The origin of Symposia can be traced back to Ancient Greece. The literal meaning of symposium, compound word [“syn”+“pinein”], is a gathering of people who drink.
In fact, a symposium, “sympossio” in Greek , was a social event for the purposes of drinking, dining and intellectual discussion among ancient Greeks.
Symposia go all the way back to Greek antiquity. Fortunately, over the years, there have been numerous excavation findings which have provided us with a wealth of knowledge about them. Ancient pots, for instance, have been a great source of such information, as they most often depicted scenes from daily life and were highly decorated.
Q: Was a symposium a formal type of gathering?
A: Not at all. It was a convivial and casual get-together
Q: What purposes did it serve?
A: It was a key social institution; a forum where people debated, plotted, boasted, or simply reveled with others. They were frequently held to celebrate the introduction of young men into aristocratic society or victories in athletic and poetic contests.
Q:Why was it so popular?
A: Because it was the most important means of socializing at the time, held within every social class.
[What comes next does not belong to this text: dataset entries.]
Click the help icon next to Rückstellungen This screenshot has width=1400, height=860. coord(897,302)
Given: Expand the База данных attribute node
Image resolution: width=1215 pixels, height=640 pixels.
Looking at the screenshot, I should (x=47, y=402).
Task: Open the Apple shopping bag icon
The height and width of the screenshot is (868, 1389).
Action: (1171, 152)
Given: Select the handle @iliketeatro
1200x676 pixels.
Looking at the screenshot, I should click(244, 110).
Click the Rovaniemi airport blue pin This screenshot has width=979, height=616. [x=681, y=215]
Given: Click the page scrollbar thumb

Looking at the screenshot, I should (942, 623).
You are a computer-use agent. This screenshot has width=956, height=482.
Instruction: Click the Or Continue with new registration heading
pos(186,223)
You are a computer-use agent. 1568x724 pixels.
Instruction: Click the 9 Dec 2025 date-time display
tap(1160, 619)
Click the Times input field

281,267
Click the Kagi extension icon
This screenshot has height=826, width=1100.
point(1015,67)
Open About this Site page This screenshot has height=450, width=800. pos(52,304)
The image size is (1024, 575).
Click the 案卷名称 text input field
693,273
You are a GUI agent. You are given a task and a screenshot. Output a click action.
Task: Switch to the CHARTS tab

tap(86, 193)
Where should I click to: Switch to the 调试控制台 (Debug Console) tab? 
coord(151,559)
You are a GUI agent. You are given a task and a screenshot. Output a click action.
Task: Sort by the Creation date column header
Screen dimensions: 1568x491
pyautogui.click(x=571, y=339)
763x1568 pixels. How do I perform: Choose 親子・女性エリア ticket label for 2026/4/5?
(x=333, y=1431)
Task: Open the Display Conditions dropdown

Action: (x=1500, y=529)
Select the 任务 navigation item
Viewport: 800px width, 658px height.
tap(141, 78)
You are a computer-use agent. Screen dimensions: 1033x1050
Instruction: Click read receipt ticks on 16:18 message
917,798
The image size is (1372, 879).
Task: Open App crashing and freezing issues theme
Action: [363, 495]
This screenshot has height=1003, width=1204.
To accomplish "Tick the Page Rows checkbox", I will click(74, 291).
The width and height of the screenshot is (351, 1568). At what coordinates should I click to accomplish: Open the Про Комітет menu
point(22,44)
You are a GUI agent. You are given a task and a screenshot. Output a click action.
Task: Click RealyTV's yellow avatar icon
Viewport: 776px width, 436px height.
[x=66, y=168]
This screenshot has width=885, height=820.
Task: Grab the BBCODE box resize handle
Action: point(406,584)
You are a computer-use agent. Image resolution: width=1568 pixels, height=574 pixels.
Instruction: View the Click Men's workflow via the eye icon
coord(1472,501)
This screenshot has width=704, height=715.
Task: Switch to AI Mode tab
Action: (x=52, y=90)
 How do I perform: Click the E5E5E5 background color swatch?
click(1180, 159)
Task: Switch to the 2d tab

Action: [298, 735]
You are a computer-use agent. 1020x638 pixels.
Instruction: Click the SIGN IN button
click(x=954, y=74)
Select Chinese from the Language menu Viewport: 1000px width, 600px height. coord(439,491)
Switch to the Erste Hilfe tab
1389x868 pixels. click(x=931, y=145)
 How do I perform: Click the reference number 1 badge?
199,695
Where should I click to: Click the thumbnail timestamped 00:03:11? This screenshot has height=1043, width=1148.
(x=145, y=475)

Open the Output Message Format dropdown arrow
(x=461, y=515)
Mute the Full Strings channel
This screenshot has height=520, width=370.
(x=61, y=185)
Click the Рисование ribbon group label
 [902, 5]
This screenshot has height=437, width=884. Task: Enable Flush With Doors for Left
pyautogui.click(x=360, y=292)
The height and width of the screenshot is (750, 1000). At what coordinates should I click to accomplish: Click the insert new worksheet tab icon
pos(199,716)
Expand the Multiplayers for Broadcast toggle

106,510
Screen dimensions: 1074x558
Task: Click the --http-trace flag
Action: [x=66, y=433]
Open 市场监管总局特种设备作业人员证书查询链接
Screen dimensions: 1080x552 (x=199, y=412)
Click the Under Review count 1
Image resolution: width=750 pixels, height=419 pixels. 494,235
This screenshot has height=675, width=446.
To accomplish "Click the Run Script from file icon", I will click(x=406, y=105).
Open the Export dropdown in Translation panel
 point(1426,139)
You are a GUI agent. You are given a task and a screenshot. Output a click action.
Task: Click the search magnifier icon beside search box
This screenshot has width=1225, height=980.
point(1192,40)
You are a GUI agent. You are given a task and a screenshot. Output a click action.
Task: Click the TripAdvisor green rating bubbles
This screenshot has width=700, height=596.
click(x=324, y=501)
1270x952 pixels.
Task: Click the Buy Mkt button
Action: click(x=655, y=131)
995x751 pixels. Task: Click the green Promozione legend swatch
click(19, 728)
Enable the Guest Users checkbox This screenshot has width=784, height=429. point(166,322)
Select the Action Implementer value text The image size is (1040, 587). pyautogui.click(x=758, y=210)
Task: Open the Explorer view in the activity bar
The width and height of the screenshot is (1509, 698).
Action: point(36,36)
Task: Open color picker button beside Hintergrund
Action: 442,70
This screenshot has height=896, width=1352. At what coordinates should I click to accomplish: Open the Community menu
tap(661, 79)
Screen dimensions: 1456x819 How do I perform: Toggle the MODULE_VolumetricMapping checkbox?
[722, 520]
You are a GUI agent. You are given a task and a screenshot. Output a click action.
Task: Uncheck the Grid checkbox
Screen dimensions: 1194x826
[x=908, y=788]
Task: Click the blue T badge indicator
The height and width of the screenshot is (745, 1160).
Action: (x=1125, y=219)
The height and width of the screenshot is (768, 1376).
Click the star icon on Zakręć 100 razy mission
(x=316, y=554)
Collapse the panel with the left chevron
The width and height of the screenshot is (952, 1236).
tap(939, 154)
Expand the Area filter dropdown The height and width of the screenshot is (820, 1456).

In fact, it was considered one of ancient Greeks’ most favorite pastimes.
Q: What where the basic types of symposia held?
A: There were two main types: individual symposia held for friends and family (much like today’s dinner invitations) and symposia held by groups (similarly to modern day private members’ clubs).
Q:Apart from dining, drinking and discussing, what else did they involve?
A: They involved entertainment, which was a key part of it. Usually, a symposium would include music, dancing and acrobats performing.
Q:Did participants also engage in other activities?
A: Yes, they would often play board games or the flute.
Q: Is it true that women were not allowed to participate?
A: Women were strictly forbidden to participate, with the exception of dancers and courtesans.
Q: Which was the most famous symposium of all?
A: The one hosted by the poet Agathon on the occasion of his first victory at the theater contest of the 416 BC, in honor of the god Dionysus.
Q: What was the significance of symposia in the route of history?
A: Symposia, this popular common practice, gave rise to an actual philosophical trend and important literary works, such as Plato’s Symposium, Xenophon’s Symposium and Plutarch’s Banquet of the Seven Wise Men.